Could you copy every one of the rows below word for word, keeping each line unchanged?

______

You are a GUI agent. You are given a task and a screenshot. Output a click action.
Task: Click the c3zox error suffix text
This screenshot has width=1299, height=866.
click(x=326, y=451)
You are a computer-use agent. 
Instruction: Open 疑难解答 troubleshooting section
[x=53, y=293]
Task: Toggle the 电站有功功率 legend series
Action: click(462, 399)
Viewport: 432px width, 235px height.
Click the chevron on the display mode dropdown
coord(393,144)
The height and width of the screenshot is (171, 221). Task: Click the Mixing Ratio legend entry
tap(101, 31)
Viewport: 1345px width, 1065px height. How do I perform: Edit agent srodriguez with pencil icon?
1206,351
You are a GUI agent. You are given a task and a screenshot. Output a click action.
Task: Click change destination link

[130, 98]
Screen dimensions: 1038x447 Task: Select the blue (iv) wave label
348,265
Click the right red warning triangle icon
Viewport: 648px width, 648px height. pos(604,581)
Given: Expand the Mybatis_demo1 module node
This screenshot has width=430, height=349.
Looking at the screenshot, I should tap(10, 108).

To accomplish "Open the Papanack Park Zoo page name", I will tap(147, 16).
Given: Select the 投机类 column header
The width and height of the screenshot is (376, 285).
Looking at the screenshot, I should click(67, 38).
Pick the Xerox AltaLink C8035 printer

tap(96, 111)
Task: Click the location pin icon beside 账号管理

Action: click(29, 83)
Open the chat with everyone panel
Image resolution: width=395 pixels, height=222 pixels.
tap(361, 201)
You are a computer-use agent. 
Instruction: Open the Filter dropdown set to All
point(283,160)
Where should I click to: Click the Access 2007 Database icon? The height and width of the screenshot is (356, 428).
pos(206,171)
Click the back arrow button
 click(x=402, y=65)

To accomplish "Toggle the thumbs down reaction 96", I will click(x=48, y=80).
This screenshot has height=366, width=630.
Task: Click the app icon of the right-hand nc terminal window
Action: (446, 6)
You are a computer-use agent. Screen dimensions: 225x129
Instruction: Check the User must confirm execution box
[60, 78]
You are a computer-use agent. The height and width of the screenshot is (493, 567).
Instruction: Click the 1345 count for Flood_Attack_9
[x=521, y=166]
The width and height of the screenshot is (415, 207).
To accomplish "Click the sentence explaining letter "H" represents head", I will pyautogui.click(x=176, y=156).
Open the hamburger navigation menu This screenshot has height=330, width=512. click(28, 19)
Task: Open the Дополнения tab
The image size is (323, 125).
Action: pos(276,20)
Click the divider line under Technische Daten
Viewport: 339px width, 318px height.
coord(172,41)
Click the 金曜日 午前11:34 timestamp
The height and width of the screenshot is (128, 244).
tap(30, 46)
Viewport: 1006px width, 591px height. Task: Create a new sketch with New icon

______

## [Output below]
You are a GUI agent. You are given a task and a screenshot. Output a click action.
Task: Click the c3zox error suffix text
This screenshot has width=1299, height=866.
click(x=326, y=451)
You are a computer-use agent. 
Instruction: Open 疑难解答 troubleshooting section
[x=53, y=293]
Task: Toggle the 电站有功功率 legend series
Action: click(462, 399)
Viewport: 432px width, 235px height.
Click the chevron on the display mode dropdown
coord(393,144)
The height and width of the screenshot is (171, 221). Task: Click the Mixing Ratio legend entry
tap(101, 31)
Viewport: 1345px width, 1065px height. How do I perform: Edit agent srodriguez with pencil icon?
1206,351
You are a GUI agent. You are given a task and a screenshot. Output a click action.
Task: Click change destination link

[130, 98]
Screen dimensions: 1038x447 Task: Select the blue (iv) wave label
348,265
Click the right red warning triangle icon
Viewport: 648px width, 648px height. pos(604,581)
Given: Expand the Mybatis_demo1 module node
This screenshot has width=430, height=349.
Looking at the screenshot, I should tap(10, 108).

To accomplish "Open the Papanack Park Zoo page name", I will tap(147, 16).
Given: Select the 投机类 column header
The width and height of the screenshot is (376, 285).
Looking at the screenshot, I should click(67, 38).
Pick the Xerox AltaLink C8035 printer

tap(96, 111)
Task: Click the location pin icon beside 账号管理

Action: click(29, 83)
Open the chat with everyone panel
Image resolution: width=395 pixels, height=222 pixels.
tap(361, 201)
You are a computer-use agent. 
Instruction: Open the Filter dropdown set to All
point(283,160)
Where should I click to: Click the Access 2007 Database icon? The height and width of the screenshot is (356, 428).
pos(206,171)
Click the back arrow button
 click(x=402, y=65)

To accomplish "Toggle the thumbs down reaction 96", I will click(x=48, y=80).
This screenshot has height=366, width=630.
Task: Click the app icon of the right-hand nc terminal window
Action: (446, 6)
You are a computer-use agent. Screen dimensions: 225x129
Instruction: Check the User must confirm execution box
[60, 78]
You are a computer-use agent. The height and width of the screenshot is (493, 567).
Instruction: Click the 1345 count for Flood_Attack_9
[x=521, y=166]
The width and height of the screenshot is (415, 207).
To accomplish "Click the sentence explaining letter "H" represents head", I will pyautogui.click(x=176, y=156).
Open the hamburger navigation menu This screenshot has height=330, width=512. click(28, 19)
Task: Open the Дополнения tab
The image size is (323, 125).
Action: pos(276,20)
Click the divider line under Technische Daten
Viewport: 339px width, 318px height.
coord(172,41)
Click the 金曜日 午前11:34 timestamp
The height and width of the screenshot is (128, 244).
tap(30, 46)
Viewport: 1006px width, 591px height. Task: Create a new sketch with New icon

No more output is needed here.